9 thoughts on “Good Times: Getting Your Wisdom Teeth Yanked Out Away From Home”

  • Wow! That sounds like a fabulous experience!!! My wisdom teeth extraction was utterly horrendous, and something I never want to repeat again! I’ll come see your Dr Bee next time! It might be worth the flight even!

    • He was lovely– as was my previous dentist there (who has since moved on to another clinic, I think). So slow, so gentle, so…unruffled. I have a stupid jaw condition that makes it easy to dislocate if I open it too much (don’t ask) and he did the whole thing with a mouth that was only an inch open at the most. Amazing.

  • a) That picture really freaks me out.
    b) I wonder why some people have so many problems with wisdom tooth extraction. I was up and about just a few hours after I’d had all four teeth cut out when I was 18, but a friend of mine was as sick as a dog for 2 weeks or so.
    c) Dental care is super cheap and good in Thailand, too. You know where it’s not so good? Japan. Yikes…just…yikes.

    • My wisdom teeth were bad because they all came in at different time with different problems- one impacted, one came in only half formed, one came in longer than necessary, etc- they did a lot of damage to my other teeth and to my nerves. Not fun.

      Why is it not so good in Japan? Expensive?

      • I guess I’m just being mean about the dental care in Japan, but in my experience, you know how the Brits have a bad reputation for horrible teeth? It’s 10 times worse in Japan. Somebody back me up here!

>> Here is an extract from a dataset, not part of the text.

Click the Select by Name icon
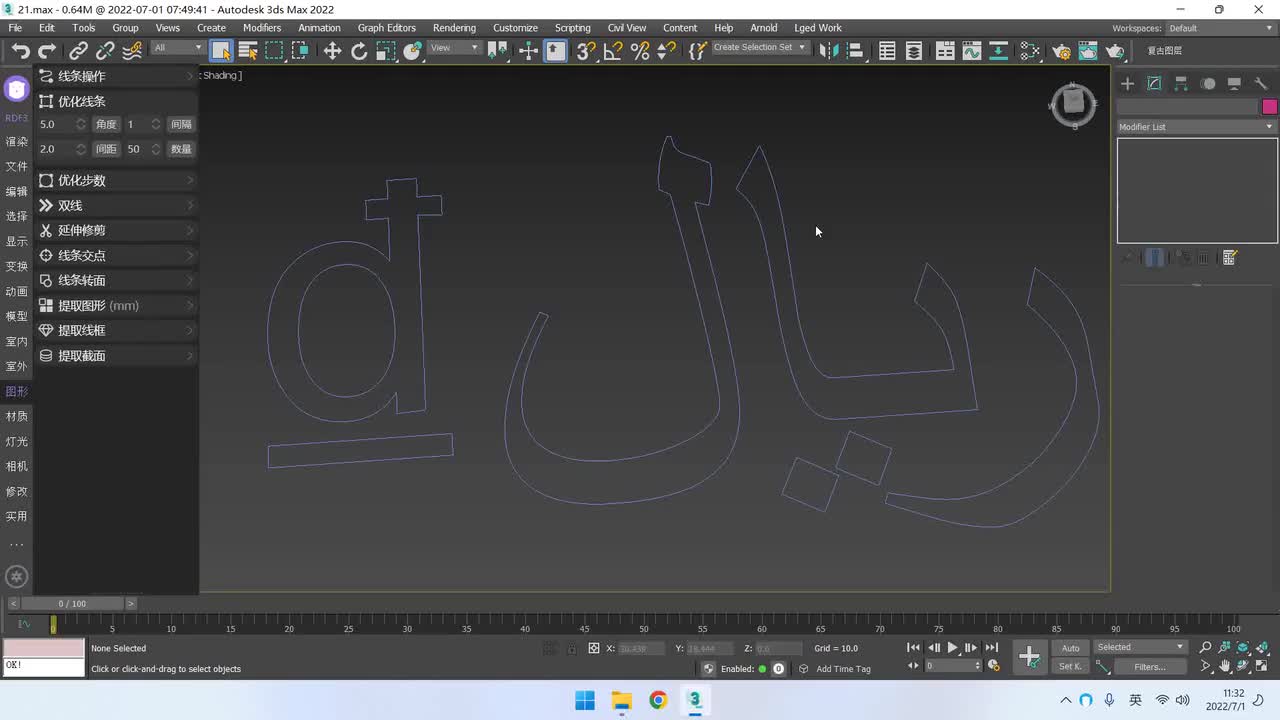 tap(248, 51)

  • Yikes. I needed novocaine just reading this! I just had to have two of my fillings replaced while in Thailand and they would only give me novocaine after I started begging for it (after the dentist had already started drilling & informed me that the hole was “very deep”… yikes!). They’re also not so big on novocaine in Japan. I had 2 root canals there and they hardly gave me anything for it. But, that being said, I had great dental care in Japan and it was super cheap compared to the States. I only had to shell out money when I decided I wanted porcelain caps (because Princess Sally refuses to have silver teeth). I guess it just depends on where you live. I lived in Kobe which had a lot of dentists who catered to expats… but I’m not so sure I would have had such a good experience out in the country.

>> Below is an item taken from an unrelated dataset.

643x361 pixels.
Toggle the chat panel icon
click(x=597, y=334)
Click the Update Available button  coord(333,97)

    • Apparently you can get very good dentists here in less expatty places (read: much, much cheaper) but since my Chinese sucks when it comes to dental lexis and I’m terrified of being unable to communicate when pain and nerves are involved, I’m sticking with my brilliant, multilingual guys– how was it in Japan, language-wise?

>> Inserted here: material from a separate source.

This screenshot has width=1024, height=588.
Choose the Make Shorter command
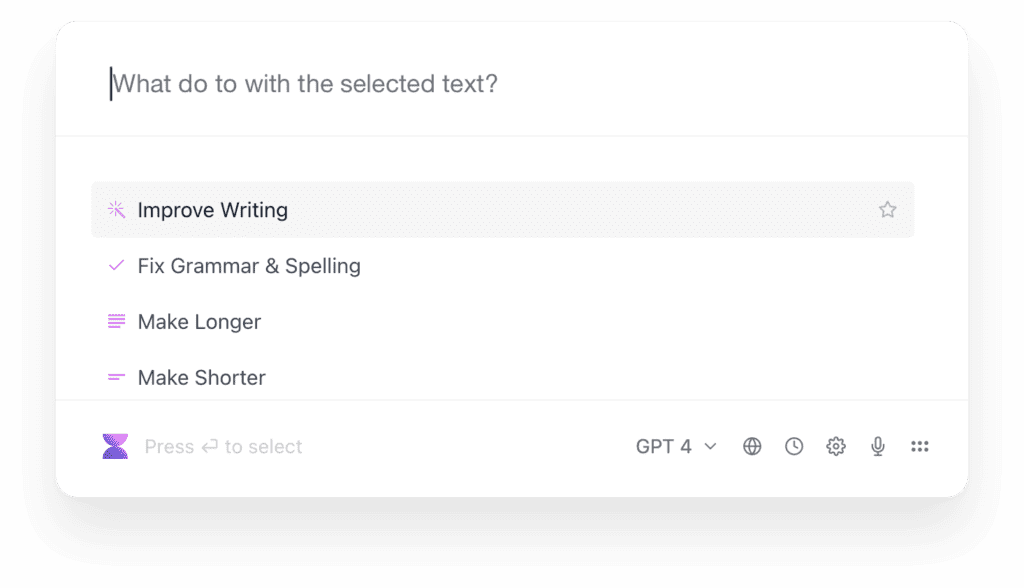(x=202, y=378)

      • My dentist went to Har-vard. (La-ti-da!). So no problem with the language barrier there. Probably, like China, I could have gotten much cheaper treatment by someone not so well-versed in English, but as my Japanese only covers what’s for lunch & how to get places I felt it was worth the splurge!

  • Wow, that’s one scary picture. I still have all my wisdom teeth, luckily no pain either. When I was younger I had 2 teeth on top of eachother in my gums, with the third teeth just normally visible. So a total of 3 teeth on top of eachother. It wasn’t visible in anyway except for x-ray, didn’t hurt either. Had to let that extra teeth taken out though, lol.